* Assignment *
Reproduce, character for character, the entries from their opening line through the line with "Collapse the Promosi sidebar menu icon".

————————

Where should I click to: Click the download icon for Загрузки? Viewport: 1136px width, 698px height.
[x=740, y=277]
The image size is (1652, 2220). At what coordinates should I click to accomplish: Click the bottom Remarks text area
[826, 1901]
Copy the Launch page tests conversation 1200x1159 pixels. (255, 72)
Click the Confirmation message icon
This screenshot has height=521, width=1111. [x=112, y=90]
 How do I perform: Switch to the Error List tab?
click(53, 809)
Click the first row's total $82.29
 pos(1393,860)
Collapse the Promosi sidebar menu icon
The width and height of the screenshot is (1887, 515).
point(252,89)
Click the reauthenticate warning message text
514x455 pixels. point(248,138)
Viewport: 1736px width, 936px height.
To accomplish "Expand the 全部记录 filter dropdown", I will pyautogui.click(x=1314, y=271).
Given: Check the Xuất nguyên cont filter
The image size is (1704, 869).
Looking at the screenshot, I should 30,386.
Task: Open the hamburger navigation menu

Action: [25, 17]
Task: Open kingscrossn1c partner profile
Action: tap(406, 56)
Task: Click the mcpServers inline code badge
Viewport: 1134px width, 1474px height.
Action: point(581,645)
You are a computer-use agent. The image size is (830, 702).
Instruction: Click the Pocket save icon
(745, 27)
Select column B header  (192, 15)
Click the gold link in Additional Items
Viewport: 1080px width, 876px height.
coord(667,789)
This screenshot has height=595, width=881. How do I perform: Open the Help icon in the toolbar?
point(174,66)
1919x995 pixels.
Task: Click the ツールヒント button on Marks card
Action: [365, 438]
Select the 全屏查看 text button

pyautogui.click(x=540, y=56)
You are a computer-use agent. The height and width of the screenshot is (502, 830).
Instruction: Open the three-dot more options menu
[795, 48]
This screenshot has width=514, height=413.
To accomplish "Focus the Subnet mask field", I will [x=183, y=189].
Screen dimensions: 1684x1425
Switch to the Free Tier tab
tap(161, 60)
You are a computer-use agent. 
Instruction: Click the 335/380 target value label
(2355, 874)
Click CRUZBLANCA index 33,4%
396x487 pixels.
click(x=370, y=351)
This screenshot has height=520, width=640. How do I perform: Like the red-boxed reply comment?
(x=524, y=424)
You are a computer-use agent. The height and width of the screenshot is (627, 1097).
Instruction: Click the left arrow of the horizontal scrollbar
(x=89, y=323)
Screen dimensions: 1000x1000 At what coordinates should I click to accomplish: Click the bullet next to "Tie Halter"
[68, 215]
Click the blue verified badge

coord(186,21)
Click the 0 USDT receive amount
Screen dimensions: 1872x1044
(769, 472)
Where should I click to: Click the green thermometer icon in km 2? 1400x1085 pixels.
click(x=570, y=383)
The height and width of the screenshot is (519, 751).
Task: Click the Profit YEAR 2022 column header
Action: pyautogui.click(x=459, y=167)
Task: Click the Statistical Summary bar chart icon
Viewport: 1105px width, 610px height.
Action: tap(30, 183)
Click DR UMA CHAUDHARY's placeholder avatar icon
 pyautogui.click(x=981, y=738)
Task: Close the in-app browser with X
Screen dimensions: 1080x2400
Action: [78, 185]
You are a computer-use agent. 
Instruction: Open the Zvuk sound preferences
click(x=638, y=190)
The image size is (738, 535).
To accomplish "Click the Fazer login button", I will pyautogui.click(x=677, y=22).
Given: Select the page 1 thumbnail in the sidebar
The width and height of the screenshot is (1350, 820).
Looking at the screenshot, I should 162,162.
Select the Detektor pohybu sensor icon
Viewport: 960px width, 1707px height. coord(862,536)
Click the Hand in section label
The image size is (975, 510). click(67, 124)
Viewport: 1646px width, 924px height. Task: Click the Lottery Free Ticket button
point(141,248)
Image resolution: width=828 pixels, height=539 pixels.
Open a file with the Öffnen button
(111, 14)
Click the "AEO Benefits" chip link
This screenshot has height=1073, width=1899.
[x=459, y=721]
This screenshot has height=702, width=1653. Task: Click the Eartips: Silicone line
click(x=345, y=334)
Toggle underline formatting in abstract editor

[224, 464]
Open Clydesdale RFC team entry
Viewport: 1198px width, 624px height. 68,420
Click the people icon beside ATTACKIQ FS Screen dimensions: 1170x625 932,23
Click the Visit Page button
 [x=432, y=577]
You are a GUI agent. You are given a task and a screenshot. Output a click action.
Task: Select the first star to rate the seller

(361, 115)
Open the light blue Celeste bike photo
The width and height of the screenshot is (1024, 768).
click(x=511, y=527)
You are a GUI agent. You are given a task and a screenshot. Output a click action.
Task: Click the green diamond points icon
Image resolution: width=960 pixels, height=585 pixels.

————————

* Finished exercise *
Where should I click to: Click the download icon for Загрузки? Viewport: 1136px width, 698px height.
[x=740, y=277]
The image size is (1652, 2220). At what coordinates should I click to accomplish: Click the bottom Remarks text area
[826, 1901]
Copy the Launch page tests conversation 1200x1159 pixels. (255, 72)
Click the Confirmation message icon
This screenshot has height=521, width=1111. [x=112, y=90]
 How do I perform: Switch to the Error List tab?
click(53, 809)
Click the first row's total $82.29
 pos(1393,860)
Collapse the Promosi sidebar menu icon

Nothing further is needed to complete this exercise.